* [Passage for review]
Applying vacuum switchgear at transmission voltages

March 1st, 2015, Published in Articles: Energize

 

Vacuum switchgear has been in extensive use in distribution systems for 30 years for the making and breaking of (fault) current and the switching of loads of all possible nature. The reliability and performance records of the vacuum switching technology are outstanding in the medium voltage range (up to 52 kV), having led to the domination of vacuum switching technology in distribution systems.

Since the 1960s, efforts have been made to extend the application of vacuum switching technology to the transmission voltage level. Around 1980, high voltage vacuum circuit-breakers (HV VCB), high voltage here defined as above 52 kV, were put in service in Japan and by 2010, around 10 000 HV VCBs were installed, mainly in industrial applications, but also in utility applications, see Fig. 1.

Fig. 1: Annual circuit breaker backlog order of 72/84 kV CB units (left vertical axis) and the ratio of VCB/ SF6 CB (GCB) (red, right vertical axis) in Japan.

Fig. 1: Annual circuit breaker backlog order of 72/84 kV CB units (left vertical axis) and the ratio of VCB/ SF6 CB (GCB) (red, right vertical axis) in Japan.

The reason for preferring vacuum technology in favour of SF6 was mainly the capability to switch very frequently and/or the lower maintenance costs compared to SF6. The voltage level of installed switchgear is (with few exceptions) at present limited to 72/84 kV and the technology is almost exclusively metal-enclosed. Reliability studies (on a limited population of HV VCB circuit breakers) show similar reliability for HV VCB and HV SF6 switchgear of the same rating. In the US, vacuum capacitor bank switches have been used for a few decades up to 242 kV. Around 2008, intense research and development programmes started in China and Europe in order to develop HV VCB, the main driver being the absence of sulphur hexafluoride (SF6) gas, recognised as a very strong greenhouse gas. This led to a number of products and applications with voltages up to 145 kV. In China a rapid growth of application in commercial operation is foreseen with at present (2013) several hundreds of HV VCB in service up to a voltage level of 126 kV. In Europe, field tests are being carried out on type-tested devices before the new products come to the market. For examples, see Fig. 2.

* [Using the information]
(a) Summarize the article on vacuum switchgear in two sentences.
(b) In the article on vacuum switchgear, what was the main driver of the research and development programs that began in China and Europe around 2008?
(c) From the article on vacuum switchgear, quote the stretch from "Vacuum switchgear has" through "in distribution systems.".

* [Data records]
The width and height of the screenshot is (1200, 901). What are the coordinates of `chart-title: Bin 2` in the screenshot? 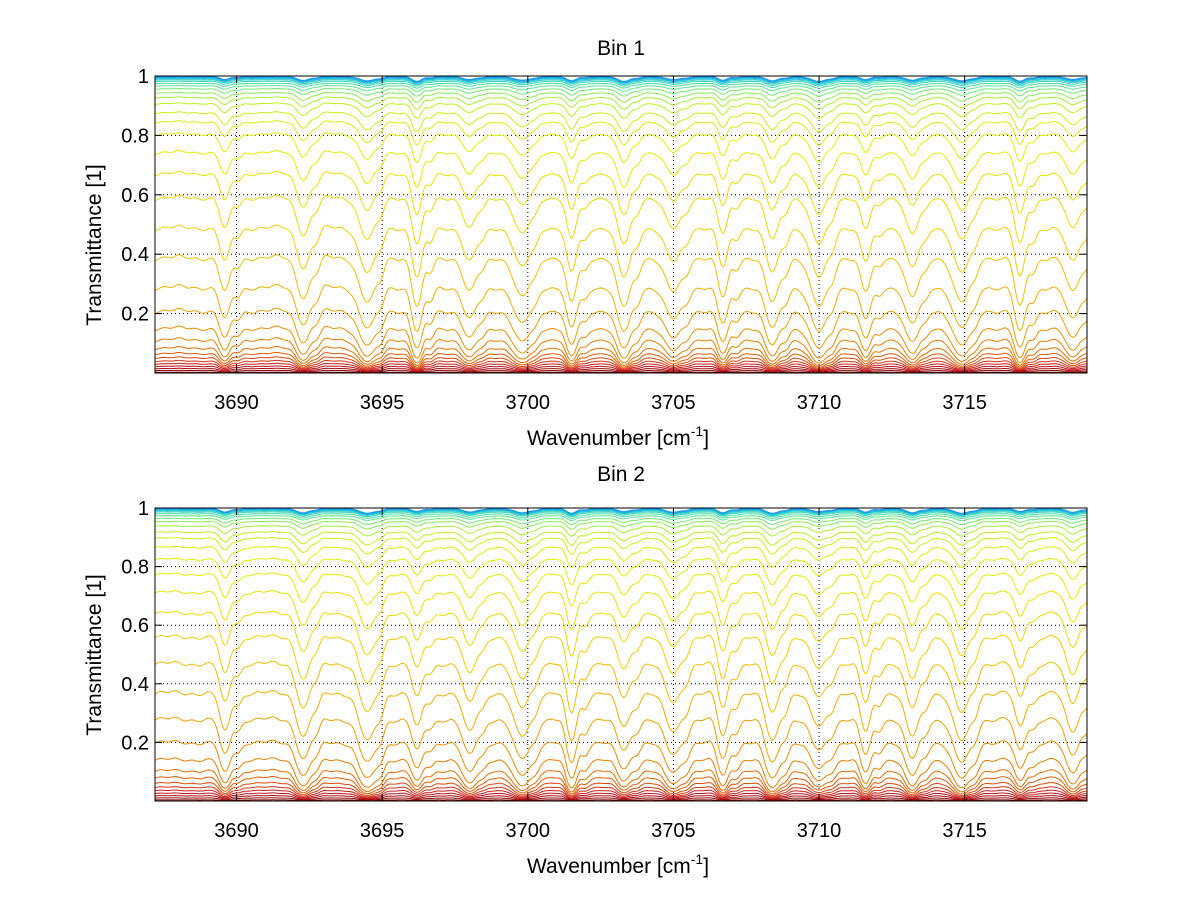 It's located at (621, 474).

...

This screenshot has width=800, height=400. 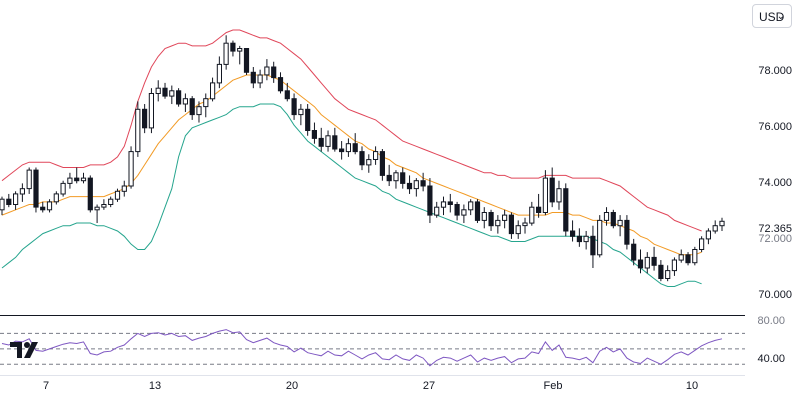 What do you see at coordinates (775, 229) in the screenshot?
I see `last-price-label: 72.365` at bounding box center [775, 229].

* [Solutions below]
(a) Vacuum switchgear has dominated distribution systems up to 52 kV because of its outstanding reliability and performance, and since the 1960s efforts have been made to extend it to transmission voltages. Japan put high voltage vacuum circuit-breakers in service around 1980 and had about 10 000 installed by 2010, while research programs started in China and Europe around 2008, driven mainly by the absence of SF6 gas, have produced products for voltages up to 145 kV.

(b) The absence of sulfur hexafluoride (SF6) gas, which is recognized as a very strong greenhouse gas.

(c)
Vacuum switchgear has been in extensive use in distribution systems for 30 years for the making and breaking of (fault) current and the switching of loads of all possible nature. The reliability and performance records of the vacuum switching technology are outstanding in the medium voltage range (up to 52 kV), having led to the domination of vacuum switching technology in distribution systems.